Было много разговоров про болотного старца. На расспросы больше отвечала Василиса. Антип иногда вставлял слово-два, а остальное время сидел молча, погружённый в свои мысли.

— Ты квелый сегодня какой-то, — заметила Прасковья, внимательно воззрившись на сына. — Нешто заболел?..

— Не мели попусту, — грубо оветил Антип. — После тяжёлой дороги да рюмки разморило. Вы тут уж… а я пойду… прилягу, устал…

— Не в себе он, — вздохнула Прасковья, наливая из самовара в чашку чаю. — Грызёт его что-то…

Василиса посмотрела на свекровь, вздохнула, но ничего не ответила.

Глава восьмая

Исповедь Прасковьи

Этим же летом, в жаркий июльский день, Маркел, собиравшийся поправить протекающую на мельнице крышу, будучи выпивши, упал с высоченной лестницы и, провалявшись, стеная и охая всю ночь на постели, к утру умер.

Прасковья тяжело переживала кончину мужа. Ей нездоровилось. Как-то мыла полы, окна были распахнуты настежь, гулял ветер. Она, видно, простыла. Её колотил озноб, она надрывно кашляла. Василиса поила её разным питьём, настоянным на травах и Прасковья вскоре встала на ноги. Вроде бы налаживалась прежняя жизнь, только без хозяина мельницы. Однако Прасковья была не прежняя. Какие-то думы бередили её сердце. Выполняя какую-либо работу, она могла застыть столбом, с тряпкой или ухватом в руке и стоять так несколько минут, глядя перед собой невидящим взглядом. Говорила, что сильно болит голова и перед глазами плавают радужные круги.

Как-то пошла, как обычно поить скотину, но на мостках споткнулась о порог и упала. Не стала владать правая рука и заплетался язык. До города было далеко, и Антип на лошади поехал в Спасское-на-Броду, где жил на даче уездный доктор. Он осмотрел Прасковью, но утешительного ничего не сказал.
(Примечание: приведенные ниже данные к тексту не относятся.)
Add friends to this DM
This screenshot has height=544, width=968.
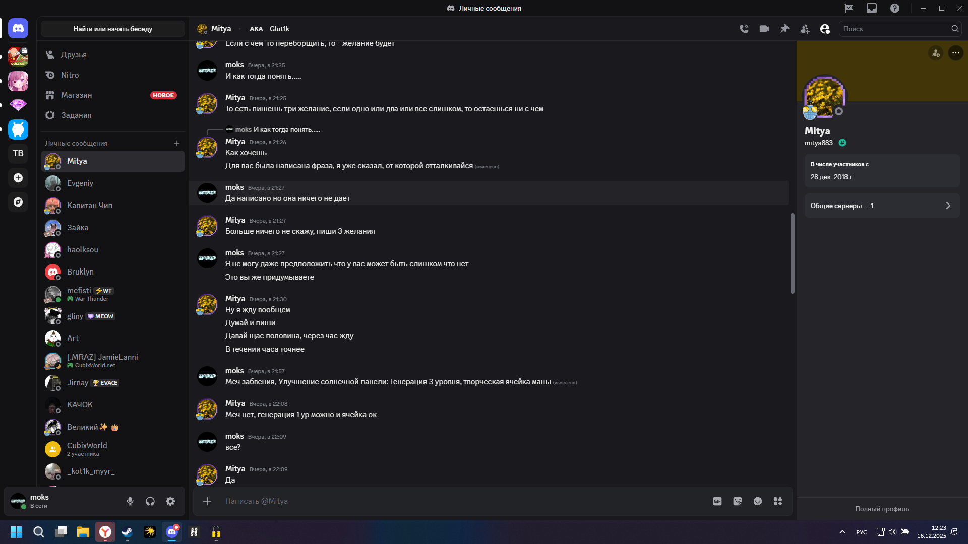[805, 29]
Сказал, что нужен уход, и она возможно скоро отойдёт, но это дело долгое, может случиться и второй удар.

Прасковья отошла, стала подыматься с постели и даже пыталась выполнять кое-какую домашнюю работу, приволакивая ногу. Этому противилась Василиса, жалея свекровь, Но та не слушала её. Потом опять упала и больше не вставала с постели. На теле — пятках, предплечьях, в других местах образовались чёрные пятна — пролежни. Дни её были сочтены, но только было неизвестно, когда это произойдёт. Иногда она впадала в забытьё, иногда приходили минуты просветления, и она могла говорить заплетающимся языком, большей частью непонятно, но Антип, уже привыкший к разговору матери, смысл улавливал.
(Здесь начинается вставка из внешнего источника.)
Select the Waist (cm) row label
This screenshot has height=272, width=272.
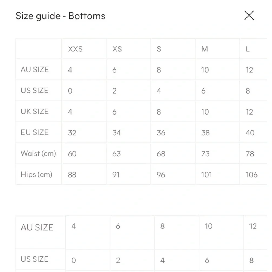click(38, 153)
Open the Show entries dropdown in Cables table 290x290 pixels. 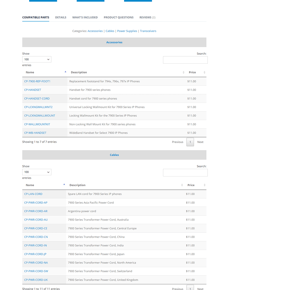point(37,172)
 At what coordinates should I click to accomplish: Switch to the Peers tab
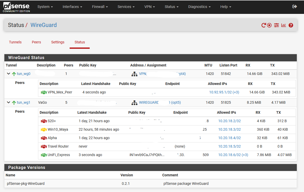(x=36, y=42)
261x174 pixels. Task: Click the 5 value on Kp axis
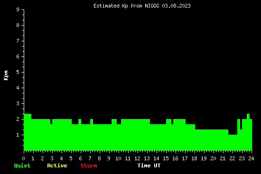coord(18,72)
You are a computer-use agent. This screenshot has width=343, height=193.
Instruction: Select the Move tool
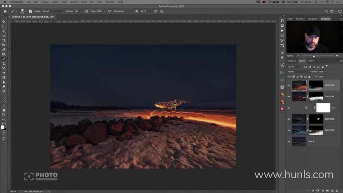[4, 22]
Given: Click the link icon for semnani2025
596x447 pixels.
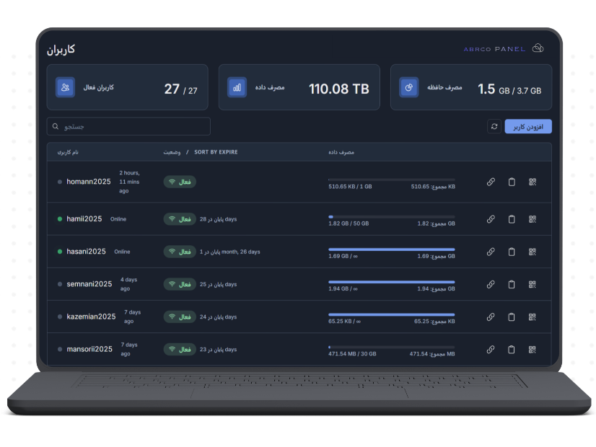Looking at the screenshot, I should click(x=491, y=285).
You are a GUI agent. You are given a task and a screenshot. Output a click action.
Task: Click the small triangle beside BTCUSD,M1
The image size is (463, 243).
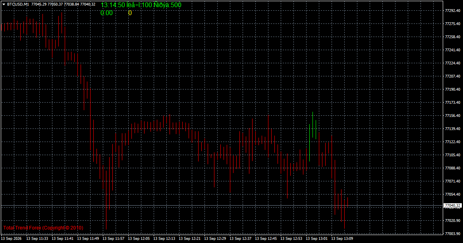click(x=4, y=4)
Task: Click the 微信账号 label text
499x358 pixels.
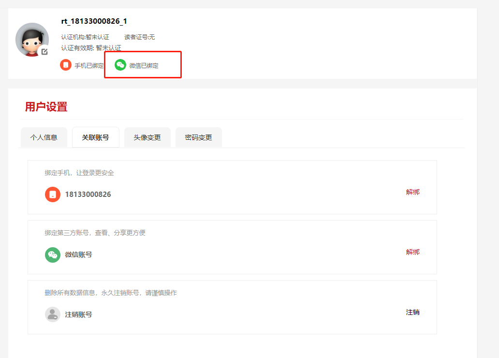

Антип ждал её кончины. Он и раньше покуривал, а после смерти отца стал курить по-чёрному. В огороде рос самосад. Он срезал ветви и листья, сушил их, делал самокрутки и вдыхал в лёгкие едкий дым, считая, что этим отвлекает себя от горьких мыслей.

Василиса и прежде со свекровью ладила, никогда ей слова наперекор не сказала, да и Прасковья ни словом, ни делом, даже намёком не обижала сноху. Поэтому Василиса по мере сил помогала матери, ухаживала за ней, меняла постельное бельё, переодевала и выполняла другие необходимые действия по уходу за лежачим больным. По вечерам только, чтобы мать не слышала, плакала, уткнувшись в плечо Антипа, вспоминая свою сиротскую долю, и повторяла:

— Что же мы будем делать одни на мельнице, Антипушка. Как мы будем жить без родителей.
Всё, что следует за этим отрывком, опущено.